A March 2026 essay by economist David Oks is making waves in AI labor debates by correcting a popular political talking point. When J.D. Vance told the New York Times that America has 'more bank tellers today than when the ATM was created,' he was citing a well-worn parable. The problem, Oks notes, is that it stopped being true around 2010. Teller employment has since collapsed — not because of a better ATM, but because of the iPhone.

The distinction matters more than it might seem. ATMs automated specific tasks but left the branch model intact. Because that model was built around human roles, it generated its own demand: the Jevons effect meant banks opened more branches as costs fell, actually increasing total teller headcount even as each branch needed fewer. Mobile banking didn't optimize the branch — it made it optional. That's a different kind of disruption, and it arrived thirty years after the ATM with almost no warning.

Oks draws on work by economists David Autor, Daron Acemoglu, and James Bessen to make a broader claim: task automation inside human-shaped systems tends to preserve employment through complementarity. The legal research market offers a live example — AI tools are picking off discrete tasks, but workflows are largely intact.
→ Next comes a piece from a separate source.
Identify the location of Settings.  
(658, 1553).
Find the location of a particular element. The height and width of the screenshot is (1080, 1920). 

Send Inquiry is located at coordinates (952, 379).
The more interesting question is whether some product eventually makes the underlying workflow itself redundant, the way Quicken didn't kill bookkeepers but cloud accounting software is quietly doing so.

Oks stops short of predicting imminent mass job loss. His argument is more unsettling than that: the absence of short-run disruption is not a verdict. People watched ATMs roll out for three decades and concluded teller jobs were safe. They were — until a product came along that made the whole question moot.